Some thoughts on coding with agents

I haven't blogged in a while because everything is changing so quickly that I find it hard to put together thoughts that stay relevant for long enough.

This time last year I thought models were beginning to plateau. I was wrong. Around November, with Opus 4.6, they got incredibly good. But they aren't quite good enough to blindly trust - they still under-abstract, and have weird quirks such as overusing mocks in tests. They still struggle with data outside their training sets. The number of times I've had to tell a model that they cannot reuse a Postgres connection across requests in Cloudflare Workers is ridiculously high.

Agents are magical. I get better software out of agents than I've gotten out of some people. This both excites and scares me. I also feel like my skills are atrophying if I use them too much. I need to sit down and write some code by hand (with tab autocomplete, I'm not a savage) every now and then.

They are just slow enough that context switching is tempting. Productive context switching is exhausting - you cannot trust anything they give you blindly and need your full attention to make sure it isn't subtly wrong. Unproductive context switching rots your brain. I've taken to taking lots of little walks. However, I feel like I understand my software a little less than I used to.

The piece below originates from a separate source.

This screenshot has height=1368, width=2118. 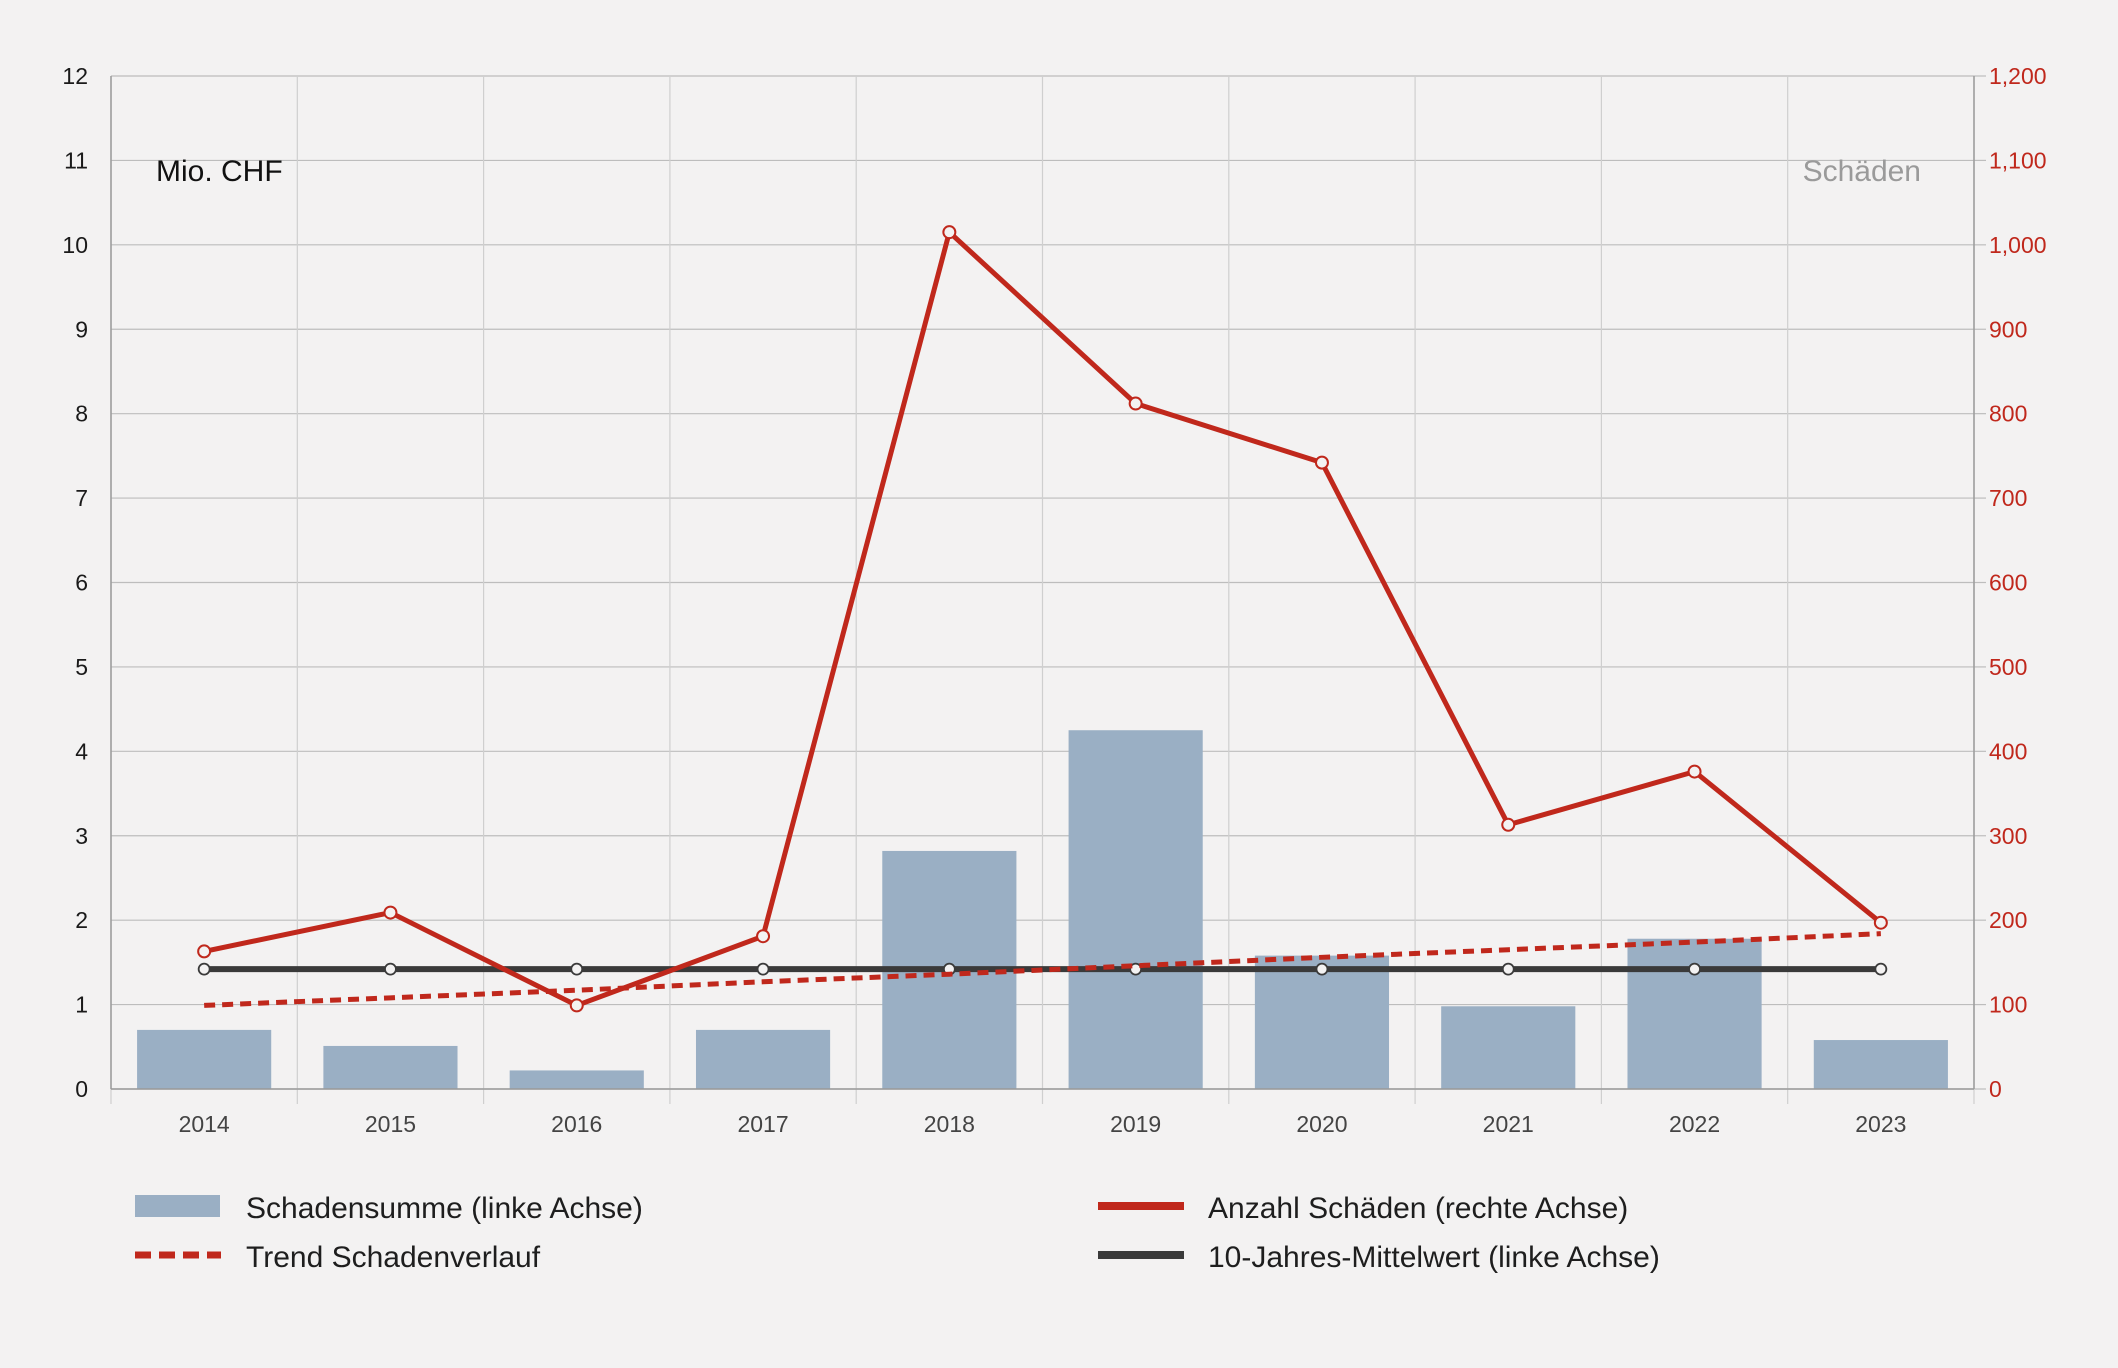 What do you see at coordinates (82, 920) in the screenshot?
I see `y-left-tick-label: 2` at bounding box center [82, 920].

If I hadn't had 10 years of experience writing code by hand, agents would just be devastating for my skills. It's way too tempting to offload all decision-making and code to them. I don't know how we create new seniors. AI can be useful for learning, but it requires immense self-discipline not to cheat with.

Tests, proofs, and reviewbots

Tests and formal verification are going to become increasingly important. I really need to learn Effect properly - I have a reasonable amount of functional programming in my background so it should hopefully be fine.

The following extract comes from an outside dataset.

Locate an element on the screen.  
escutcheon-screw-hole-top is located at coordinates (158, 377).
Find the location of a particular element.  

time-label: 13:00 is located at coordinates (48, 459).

I didn't trust agents to write my tests last year. I do now, but I feel like I should go back to writing them by hand sometimes - to keep that muscle exercised, and to make sure they're actually testing the right thing. Getting agents to do the TDD cycle by themselves seems to be a good thing - that is, getting models to write a failing test first, then make it green, then refactor - and gets better results than just naive test-last coding. But at least tests help focus things.

Cursor Bugbot is really good, though overly pedantic sometimes. Reviewbots in general seem invaluable. At Iterate we directly feed the results of the reviewbot back into the agent session that spawned the PR, which saves the whole tedious loop of copying and pasting the errors into your agent yourself, which happens 90% of the time.

You cannot formally verify everything though. And tests only prove that your test assumptions hold, not that your software works. AI-native observability is quite cool - giving agents access to your logs and telemetry is useful, though there's a lot of noise and false positives.

But even then, what is "working software"? UX is getting materially worse across almost every product I use, and I, like I'm sure many others, tend to shovel the boring frontend work to agents. They are bad at interactions, and these are hard to test. Maybe this works for B2B, but consumers will revolt eventually.

Software jobs are changing

A selfish part of me hopes we will never see AGI, but I know that AGI, if deployed correctly, will massively increase the living standards of many people. However, AGI or ASI would probably kill most knowledge jobs. A society like that will be interesting, in a "may you live in interesting times" kind of way. There will be a permanent underclass.

Even if models stay exactly the way they are right now and never increase again (imo p < 0.01), this is transformative for the industry.

Software seems to be the one place where AI content has little-to-no exposure to the negative public opinion. People complain about AI slop articles, AI image and video generation, and hallucination. Software is going to be safe even if the AI bubble bursts and consumers rebel. Consumers only care if their software gets better.

Code paradoxically is both a means to an end, and increasingly important. Agents, and humans, care if their code is good, well-structured, and readable. Right now, agents are not great at creating code like this, especially not at a higher level. They produce reams and reams of code, filling up their context window. Succinctness should be their goal.

I have yet to see an agentic PR, without much human intervention, that manages to keep the same functionality while meaningfully reducing lines of code - yet this is what a good senior should do.

The clone-in-two-hours discourse

I'm not sure I buy the whole FOMO and hype about "I can clone XYZ in 2 hours with agents". Nearly ten years ago, you saw the exact same thing with Rails: "I cloned Twitter in 2 hours with Rails!"

The two outcomes of this are:

Agents are unable to scale software, and eventually a codebase becomes large enough that it starts to collapse under the weight of its own tech debt. We are here right now.
Software is entirely fungible, and the only advantages are brand, distribution, and network effects. We are also kind of here too.

To a lesser extent, physical things will be more important. We're kind of seeing this with the renaissance in vinyl and similar hobbies. And with the increased price of RAM and computer parts looking unlikely to abate any time soon, we'll see more of a return to in-person things and tactile possessions.

I personally picked up tabletop gaming again. Doing things with my hands frees up my brain. I can see augmented and mixed reality getting interesting.

All this to say: I have no idea what we're doing, where we are going, or what is going to happen.